コマツの農業用ブルドーザを活用した地域との連携活動

 一方、コマツ茨城工場(ひたちなか市)と本学の研究・産学連携機構は、コマツが開発した「農業用ブルドーザ」を活用する共同研究や地域との連携活動の可能性について、意見交換を進め、農学部での研究交流イベント等を実施してきました。その中で、黒田教授がコマツ茨城工場に宍塚大池地区の谷津田の耕作放棄地再生活動への協力を依頼しました。

 コマツでは2011年から、創業の地である石川県の小松工場跡地にオープンした「こまつの杜」にて、里山の自然観察などを通じて地域の子どもたちの育成や環境の保全に取り組んでいます。また、コマツ茨城工場でも、地域への貢献として自社の強みを生かした活動を検討されていました。このため、黒田教授からの依頼に関心を持っていただき、今回の活動へ協力いただけることとなりました。

現地での作業を経て

 事前の下見や作業内容の打合せを経て、2020218日にコマツのブルドーザで対象エリアでの活動を実施しました。作業にあたっては、コマツ茨城工場、コマツ茨城(株)が中心になり機体や人員を手配いただきました。搬入経路の路面保護のため、ゴム製の履帯(クローラ)装着機をコマツ福島(株)から取り寄せていただき、その操縦には石川県のコマツ粟津工場から熟練オペレーターに参加いただきました。

 今回、耕作放棄地再生活動を行ったエリアは、かつて畑作が行われていた約2,000平米の土地です。現在は、耕作放棄によりアオキ、笹、藤などが繁茂して植物生態系が崩壊し、人の背丈を超えるほどに成長したアオキ等は人力の除去が困難な状況となっていました。

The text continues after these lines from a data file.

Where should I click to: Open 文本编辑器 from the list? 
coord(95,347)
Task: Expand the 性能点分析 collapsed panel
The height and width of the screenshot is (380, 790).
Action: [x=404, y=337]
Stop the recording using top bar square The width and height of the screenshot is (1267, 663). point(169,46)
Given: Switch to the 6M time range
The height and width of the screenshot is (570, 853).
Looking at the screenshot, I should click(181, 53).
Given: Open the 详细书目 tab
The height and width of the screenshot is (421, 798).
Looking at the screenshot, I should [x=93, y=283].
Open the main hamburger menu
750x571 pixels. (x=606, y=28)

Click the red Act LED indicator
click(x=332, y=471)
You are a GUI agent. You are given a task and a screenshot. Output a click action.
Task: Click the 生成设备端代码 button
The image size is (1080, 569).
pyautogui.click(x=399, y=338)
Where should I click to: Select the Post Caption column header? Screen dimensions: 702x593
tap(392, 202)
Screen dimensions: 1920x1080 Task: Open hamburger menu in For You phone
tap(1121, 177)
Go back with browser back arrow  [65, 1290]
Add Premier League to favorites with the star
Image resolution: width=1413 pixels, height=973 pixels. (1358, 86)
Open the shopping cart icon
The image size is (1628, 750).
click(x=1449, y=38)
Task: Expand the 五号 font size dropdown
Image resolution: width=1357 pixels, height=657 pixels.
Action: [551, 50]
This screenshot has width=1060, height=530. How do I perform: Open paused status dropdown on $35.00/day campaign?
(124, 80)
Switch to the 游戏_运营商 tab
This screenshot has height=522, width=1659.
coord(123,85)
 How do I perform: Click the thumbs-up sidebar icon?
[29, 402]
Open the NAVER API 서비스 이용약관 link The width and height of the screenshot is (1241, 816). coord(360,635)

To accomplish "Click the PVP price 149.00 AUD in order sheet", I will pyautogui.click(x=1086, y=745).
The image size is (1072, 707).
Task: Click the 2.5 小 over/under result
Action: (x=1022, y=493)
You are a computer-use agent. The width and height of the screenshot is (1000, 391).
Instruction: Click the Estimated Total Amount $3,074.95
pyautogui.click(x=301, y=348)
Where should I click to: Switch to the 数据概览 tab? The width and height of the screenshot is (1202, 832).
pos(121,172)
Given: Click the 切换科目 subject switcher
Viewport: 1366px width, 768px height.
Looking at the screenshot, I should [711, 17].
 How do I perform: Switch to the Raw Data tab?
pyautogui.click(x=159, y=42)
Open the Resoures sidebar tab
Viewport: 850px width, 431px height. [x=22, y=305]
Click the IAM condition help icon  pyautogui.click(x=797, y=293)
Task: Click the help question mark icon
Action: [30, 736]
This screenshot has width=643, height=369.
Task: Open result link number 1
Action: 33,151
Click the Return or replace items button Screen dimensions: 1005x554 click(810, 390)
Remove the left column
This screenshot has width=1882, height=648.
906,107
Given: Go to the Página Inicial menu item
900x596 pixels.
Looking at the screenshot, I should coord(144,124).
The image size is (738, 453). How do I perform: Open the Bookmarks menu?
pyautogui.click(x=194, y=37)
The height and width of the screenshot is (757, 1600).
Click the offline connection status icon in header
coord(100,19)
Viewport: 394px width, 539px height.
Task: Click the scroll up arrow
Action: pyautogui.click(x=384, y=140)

 作業に用いた機体は、農業用アタッチメントを装着できるように改良されたコマツの「農業用ブルドーザ」です。このブルドーザは、コマツのラインナップの中では最も小さな機体で、作業エリアまでの散策路の通行や立木の間での作業も問題なく実施することができました。別の履帯を装着すると、超湿地ブルドーザとなり軟弱な地盤の荒廃した谷津田再生にも利用が可能です。今回は、試験として軟弱地盤の谷津田ではなくこの場所を選定しました。

 一方、小型な機体ながらブルドーザ特有のパワーや走行性能は十分に備えており、手のつけようのないほどの茂みはブルドーザが一往復するたびに明るく開かれていきました。手作業では、のこぎりやチェーンソーで除去しなければならない立木も、ブルドーザ前方のブレード(排土板)でなぎ倒すことができました。地上の茂みや立木を一掃した後は、地下に残るアオキなど根茎を除去することを狙いとし、可能な限り表土の一部を削り取りました。


農業用ブルドーザによる植生の伐採

https://www.ibaraki.ac.jp/news/2020/03/nouKomatsu4.JPG
農業用ブルドーザによる整地作業


農業用ブルドーザ、ロータリ装置による作業

 同日午前から開始した作業は午後には完了し、これまで光の入らなかったエリアに夕日が差し込みました。

 今後は、「宍塚の自然と歴史の会」と黒田教授らが、対象エリアの、土壌状態の変化、植生の回復を経過観察し、今回の作業の効果を検証していきます。作業の効果が認められれば、全国で荒廃が進む里山、谷津田の再生に有力な手法として提案することも可能です。